Blaugust 8: Starting with Big Data

Now that my Social Media Analysis course is over (though I do have a retrospective post and a post round-up still to do) I’m embarking on a new short two-week course – Big Data: From Data to Decisions.
This is a post is just to cover the first few sections of week’s course material. Much of the test will depend on certain tasks and software that can’t be done via an iPhone and airport wifi, so I’ll be aiming for a post later on about that.

Social Media Analysis focused on working with Big Data in the specific context of Twitter, but as my career progresses I’ll need to be able to analyse and understand the significance of a whole range of large-scale data sets. Data is becoming an ever more powerful tool and resource for many different reasons. 

What is Big Data?

There were a couple of different explanations and opinions offered, but they all agreed on one thing – this is data that is too large to be dealt with without the aid of additional software, codes or algorithms. 

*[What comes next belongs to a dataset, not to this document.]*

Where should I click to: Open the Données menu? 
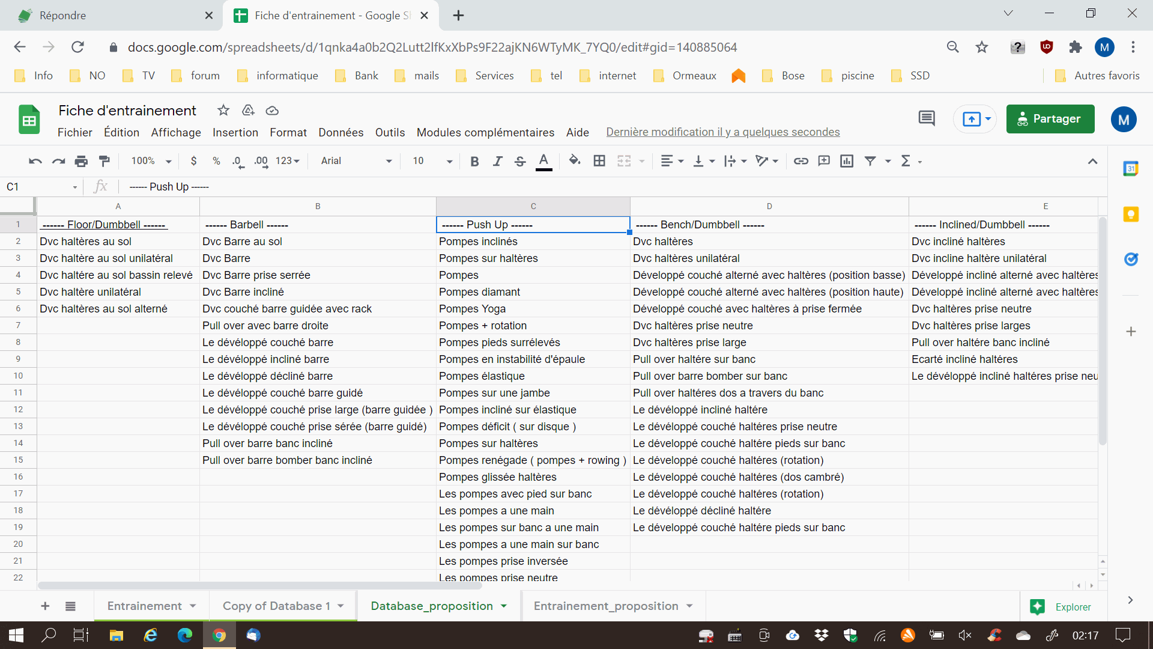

But the size of the data isn’t the only problem, it might have a massive range of points, or come from a huge variety of sources. So data scientists have to be quite inventive in the forms of modelling that they use to display it. 

The course asked us to consider what data forms we use, how we use them and what might change if they were suddenly a hundred or a thousand times larger. I talked briefly in the comments about working with venue box office data, and the need to consider how much data and the variety of data attached to each account.

Some of the case studies shown also tied into my Smart Cities course, empowering citizens via apps to collect big data on topics such as the Great Barrier Reef; details can be found here.